>> BEGIN Data excerpts

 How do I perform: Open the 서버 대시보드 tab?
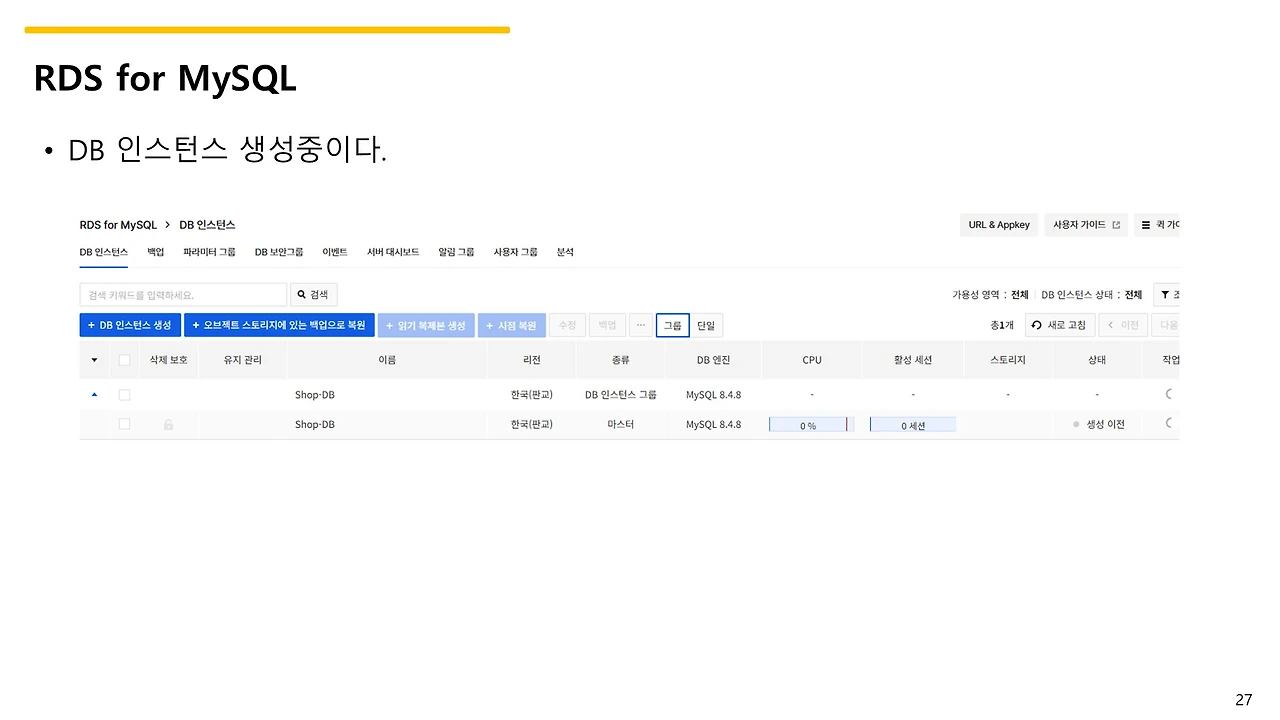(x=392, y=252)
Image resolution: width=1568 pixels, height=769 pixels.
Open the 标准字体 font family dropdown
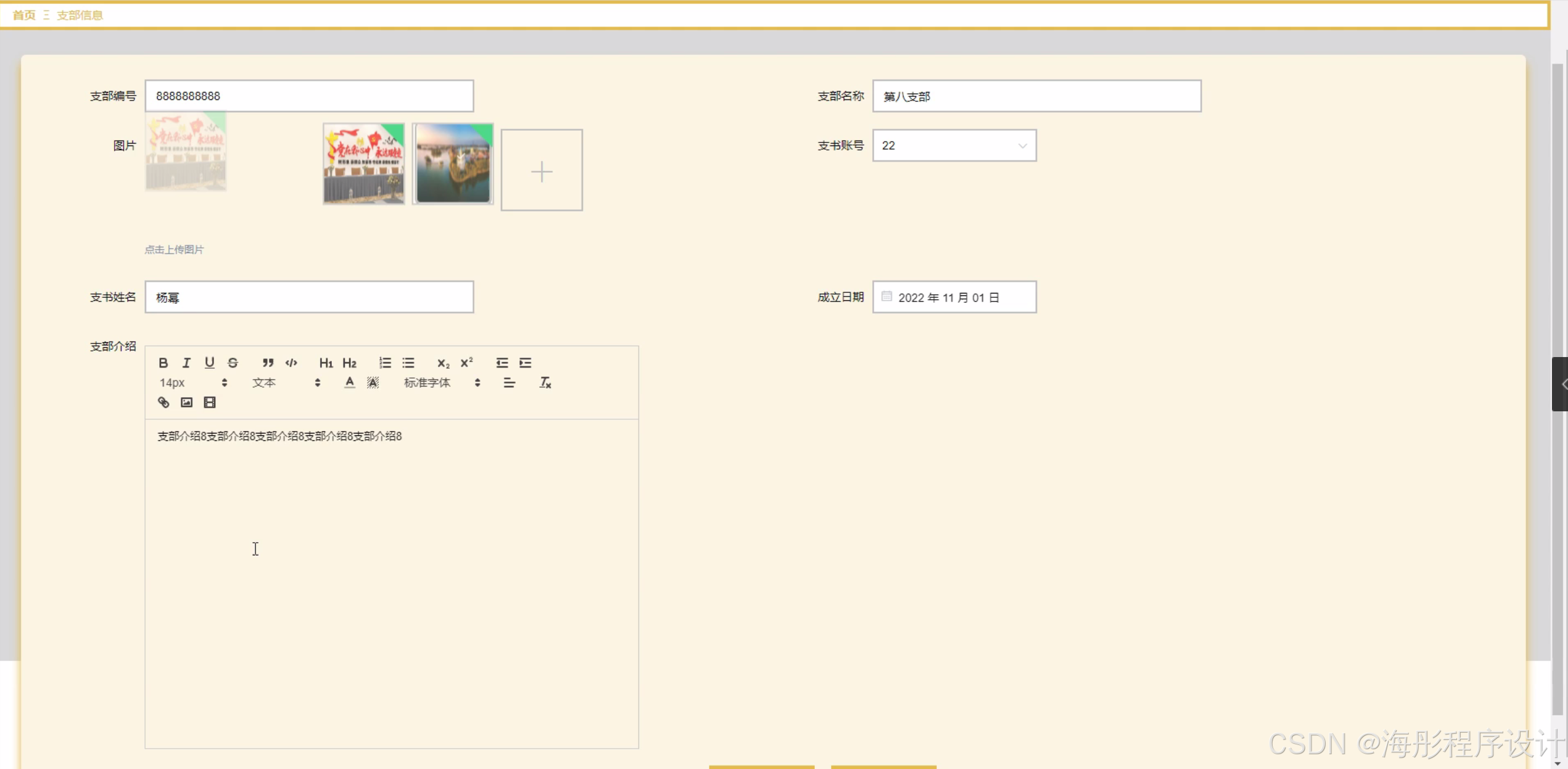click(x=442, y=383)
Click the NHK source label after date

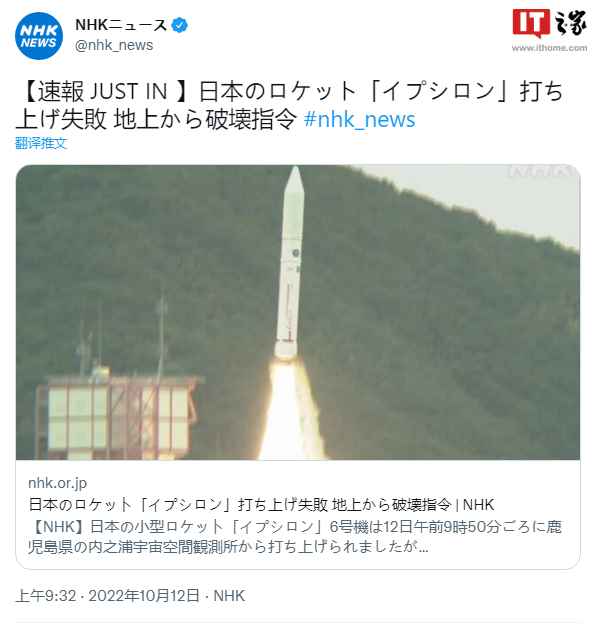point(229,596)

>> END Data excerpts

Reproduce the listing above line for line, leaving out the pictures.

 How do I perform: Open the 서버 대시보드 tab?
(x=392, y=252)
Image resolution: width=1568 pixels, height=769 pixels.
Open the 标准字体 font family dropdown
click(x=442, y=383)
Click the NHK source label after date

point(229,596)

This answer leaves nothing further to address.